Your assignment ▸ In the entries that follow, the lines from the one with "Click the rewind button in toolbar" through the one with "Open the ماشین‌حساب" are the ones to write out, exactly and with both ends included. Nothing else should appear.

** Input follows **

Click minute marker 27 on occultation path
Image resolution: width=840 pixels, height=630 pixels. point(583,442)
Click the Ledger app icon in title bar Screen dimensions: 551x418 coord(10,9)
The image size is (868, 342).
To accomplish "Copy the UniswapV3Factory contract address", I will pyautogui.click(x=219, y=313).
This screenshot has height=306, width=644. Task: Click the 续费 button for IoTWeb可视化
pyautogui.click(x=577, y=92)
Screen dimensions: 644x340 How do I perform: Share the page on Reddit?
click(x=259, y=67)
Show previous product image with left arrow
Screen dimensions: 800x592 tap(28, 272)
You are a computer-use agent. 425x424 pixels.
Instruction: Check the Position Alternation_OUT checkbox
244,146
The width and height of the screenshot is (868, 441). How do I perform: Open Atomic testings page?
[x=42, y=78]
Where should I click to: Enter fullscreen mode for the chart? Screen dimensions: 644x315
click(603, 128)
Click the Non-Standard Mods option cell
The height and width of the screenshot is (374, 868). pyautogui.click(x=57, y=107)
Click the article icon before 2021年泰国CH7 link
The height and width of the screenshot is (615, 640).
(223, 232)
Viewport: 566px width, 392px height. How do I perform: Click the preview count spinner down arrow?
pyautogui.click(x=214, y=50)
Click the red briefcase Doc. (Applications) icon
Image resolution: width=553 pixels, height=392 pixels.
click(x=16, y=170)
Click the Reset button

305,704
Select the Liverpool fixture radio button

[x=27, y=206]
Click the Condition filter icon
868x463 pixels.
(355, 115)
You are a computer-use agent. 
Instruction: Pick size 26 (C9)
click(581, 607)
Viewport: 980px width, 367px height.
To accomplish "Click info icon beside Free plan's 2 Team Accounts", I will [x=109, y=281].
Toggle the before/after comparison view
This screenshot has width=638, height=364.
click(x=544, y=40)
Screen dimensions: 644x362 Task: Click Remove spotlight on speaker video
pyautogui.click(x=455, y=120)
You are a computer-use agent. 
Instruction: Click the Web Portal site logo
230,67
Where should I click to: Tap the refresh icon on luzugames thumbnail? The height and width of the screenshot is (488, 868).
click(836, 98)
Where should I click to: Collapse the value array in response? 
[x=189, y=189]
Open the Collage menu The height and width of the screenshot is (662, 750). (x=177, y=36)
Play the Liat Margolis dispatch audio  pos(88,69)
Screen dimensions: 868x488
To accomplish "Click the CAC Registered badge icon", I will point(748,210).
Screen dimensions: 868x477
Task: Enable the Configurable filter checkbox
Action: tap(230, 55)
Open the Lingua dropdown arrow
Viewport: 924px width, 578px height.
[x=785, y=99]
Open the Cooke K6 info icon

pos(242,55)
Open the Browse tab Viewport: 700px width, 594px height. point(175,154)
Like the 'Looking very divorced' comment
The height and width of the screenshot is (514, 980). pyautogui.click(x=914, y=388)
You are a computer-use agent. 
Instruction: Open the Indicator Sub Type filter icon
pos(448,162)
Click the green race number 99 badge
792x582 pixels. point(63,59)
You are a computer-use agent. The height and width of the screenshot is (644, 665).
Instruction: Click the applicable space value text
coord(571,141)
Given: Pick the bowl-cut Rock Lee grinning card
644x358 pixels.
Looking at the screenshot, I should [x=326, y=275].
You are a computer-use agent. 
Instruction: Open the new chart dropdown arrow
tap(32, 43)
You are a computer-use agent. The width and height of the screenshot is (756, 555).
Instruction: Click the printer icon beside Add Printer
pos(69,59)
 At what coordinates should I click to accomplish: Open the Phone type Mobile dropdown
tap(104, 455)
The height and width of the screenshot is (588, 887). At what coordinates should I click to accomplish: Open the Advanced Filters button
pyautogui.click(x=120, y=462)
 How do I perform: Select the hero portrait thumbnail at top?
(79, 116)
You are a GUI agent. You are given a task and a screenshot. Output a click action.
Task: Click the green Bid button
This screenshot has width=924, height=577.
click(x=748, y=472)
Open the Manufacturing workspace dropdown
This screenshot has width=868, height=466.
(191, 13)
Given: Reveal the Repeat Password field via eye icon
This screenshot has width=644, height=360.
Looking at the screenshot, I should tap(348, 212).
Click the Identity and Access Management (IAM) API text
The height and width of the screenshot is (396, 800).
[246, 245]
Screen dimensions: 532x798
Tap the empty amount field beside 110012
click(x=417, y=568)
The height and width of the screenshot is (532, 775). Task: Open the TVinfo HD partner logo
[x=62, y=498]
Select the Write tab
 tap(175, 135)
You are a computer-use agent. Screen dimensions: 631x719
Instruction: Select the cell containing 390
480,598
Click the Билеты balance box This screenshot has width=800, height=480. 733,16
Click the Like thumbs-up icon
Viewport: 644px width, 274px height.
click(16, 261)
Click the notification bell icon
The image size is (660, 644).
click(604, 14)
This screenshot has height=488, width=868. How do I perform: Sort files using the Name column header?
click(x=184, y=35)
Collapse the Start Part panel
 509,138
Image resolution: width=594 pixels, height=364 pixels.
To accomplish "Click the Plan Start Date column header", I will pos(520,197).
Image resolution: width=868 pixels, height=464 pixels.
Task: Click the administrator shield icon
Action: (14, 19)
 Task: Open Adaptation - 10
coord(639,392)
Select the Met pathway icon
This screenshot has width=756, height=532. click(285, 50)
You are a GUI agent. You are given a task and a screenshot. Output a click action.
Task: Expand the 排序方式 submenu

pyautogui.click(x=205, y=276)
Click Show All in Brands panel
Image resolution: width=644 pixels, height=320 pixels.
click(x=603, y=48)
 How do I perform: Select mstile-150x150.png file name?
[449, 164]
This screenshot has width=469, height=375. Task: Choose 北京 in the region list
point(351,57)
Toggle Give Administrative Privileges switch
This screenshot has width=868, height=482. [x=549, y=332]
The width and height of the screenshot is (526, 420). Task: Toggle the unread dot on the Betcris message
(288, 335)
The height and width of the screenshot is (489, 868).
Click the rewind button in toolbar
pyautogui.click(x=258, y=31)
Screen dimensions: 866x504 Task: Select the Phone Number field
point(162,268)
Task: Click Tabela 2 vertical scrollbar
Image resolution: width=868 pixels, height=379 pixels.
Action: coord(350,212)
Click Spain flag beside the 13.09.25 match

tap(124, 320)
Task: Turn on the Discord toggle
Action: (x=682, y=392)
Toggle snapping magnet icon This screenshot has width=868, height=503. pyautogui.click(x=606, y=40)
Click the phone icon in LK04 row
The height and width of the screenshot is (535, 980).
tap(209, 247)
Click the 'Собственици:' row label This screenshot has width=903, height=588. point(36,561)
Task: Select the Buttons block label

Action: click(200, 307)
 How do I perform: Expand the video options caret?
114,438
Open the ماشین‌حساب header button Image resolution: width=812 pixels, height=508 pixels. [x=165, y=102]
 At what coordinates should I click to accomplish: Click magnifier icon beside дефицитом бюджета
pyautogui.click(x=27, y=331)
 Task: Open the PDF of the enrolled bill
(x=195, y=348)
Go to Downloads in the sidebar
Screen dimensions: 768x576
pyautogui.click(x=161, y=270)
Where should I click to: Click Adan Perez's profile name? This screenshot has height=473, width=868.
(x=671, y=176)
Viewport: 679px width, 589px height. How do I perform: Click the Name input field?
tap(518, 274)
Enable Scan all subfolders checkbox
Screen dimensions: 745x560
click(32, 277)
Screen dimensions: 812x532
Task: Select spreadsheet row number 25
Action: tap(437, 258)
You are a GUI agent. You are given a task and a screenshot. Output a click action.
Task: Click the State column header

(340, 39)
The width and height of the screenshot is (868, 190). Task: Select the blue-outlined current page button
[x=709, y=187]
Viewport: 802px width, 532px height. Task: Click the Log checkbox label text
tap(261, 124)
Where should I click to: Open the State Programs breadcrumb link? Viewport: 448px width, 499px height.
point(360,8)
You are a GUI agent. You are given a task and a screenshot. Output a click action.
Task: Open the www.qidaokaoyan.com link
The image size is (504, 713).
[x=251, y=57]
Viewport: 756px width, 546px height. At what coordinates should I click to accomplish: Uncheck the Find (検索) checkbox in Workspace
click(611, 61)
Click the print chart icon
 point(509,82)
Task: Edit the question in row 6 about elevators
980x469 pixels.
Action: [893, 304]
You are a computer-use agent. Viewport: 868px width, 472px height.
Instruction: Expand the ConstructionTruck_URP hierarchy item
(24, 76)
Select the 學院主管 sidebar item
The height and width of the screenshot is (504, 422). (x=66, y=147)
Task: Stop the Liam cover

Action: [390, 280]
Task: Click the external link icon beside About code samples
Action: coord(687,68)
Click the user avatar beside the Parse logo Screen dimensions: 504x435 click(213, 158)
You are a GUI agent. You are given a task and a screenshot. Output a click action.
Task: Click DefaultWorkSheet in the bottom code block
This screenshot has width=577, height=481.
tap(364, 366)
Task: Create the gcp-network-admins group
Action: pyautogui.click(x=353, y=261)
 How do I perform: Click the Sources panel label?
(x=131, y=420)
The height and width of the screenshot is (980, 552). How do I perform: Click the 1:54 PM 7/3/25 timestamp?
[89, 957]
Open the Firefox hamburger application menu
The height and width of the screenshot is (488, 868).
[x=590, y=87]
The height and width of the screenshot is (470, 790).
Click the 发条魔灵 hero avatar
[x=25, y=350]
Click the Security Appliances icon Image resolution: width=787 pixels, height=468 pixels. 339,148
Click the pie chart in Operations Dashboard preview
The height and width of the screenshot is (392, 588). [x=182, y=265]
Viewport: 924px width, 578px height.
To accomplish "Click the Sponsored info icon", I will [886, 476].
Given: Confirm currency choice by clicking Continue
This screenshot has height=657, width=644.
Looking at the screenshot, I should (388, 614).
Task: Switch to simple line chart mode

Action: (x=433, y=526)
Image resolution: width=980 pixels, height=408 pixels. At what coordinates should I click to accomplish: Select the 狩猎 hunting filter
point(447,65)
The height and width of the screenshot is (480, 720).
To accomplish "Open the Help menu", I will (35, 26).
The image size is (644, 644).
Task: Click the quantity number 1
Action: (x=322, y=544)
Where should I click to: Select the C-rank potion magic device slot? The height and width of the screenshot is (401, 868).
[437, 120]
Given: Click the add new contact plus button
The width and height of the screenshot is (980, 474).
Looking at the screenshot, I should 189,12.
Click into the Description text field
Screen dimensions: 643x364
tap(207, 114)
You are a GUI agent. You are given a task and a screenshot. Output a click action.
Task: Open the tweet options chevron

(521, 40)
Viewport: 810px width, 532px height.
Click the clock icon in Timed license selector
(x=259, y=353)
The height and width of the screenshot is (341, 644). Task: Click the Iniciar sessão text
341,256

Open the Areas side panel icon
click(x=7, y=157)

** End of Input **

Exercise output ▸
Click the rewind button in toolbar
pyautogui.click(x=258, y=31)
Screen dimensions: 866x504 Task: Select the Phone Number field
point(162,268)
Task: Click Tabela 2 vertical scrollbar
Image resolution: width=868 pixels, height=379 pixels.
Action: coord(350,212)
Click Spain flag beside the 13.09.25 match

tap(124, 320)
Task: Turn on the Discord toggle
Action: (x=682, y=392)
Toggle snapping magnet icon This screenshot has width=868, height=503. pyautogui.click(x=606, y=40)
Click the phone icon in LK04 row
The height and width of the screenshot is (535, 980).
tap(209, 247)
Click the 'Собственици:' row label This screenshot has width=903, height=588. point(36,561)
Task: Select the Buttons block label

Action: click(200, 307)
 How do I perform: Expand the video options caret?
114,438
Open the ماشین‌حساب header button Image resolution: width=812 pixels, height=508 pixels. [x=165, y=102]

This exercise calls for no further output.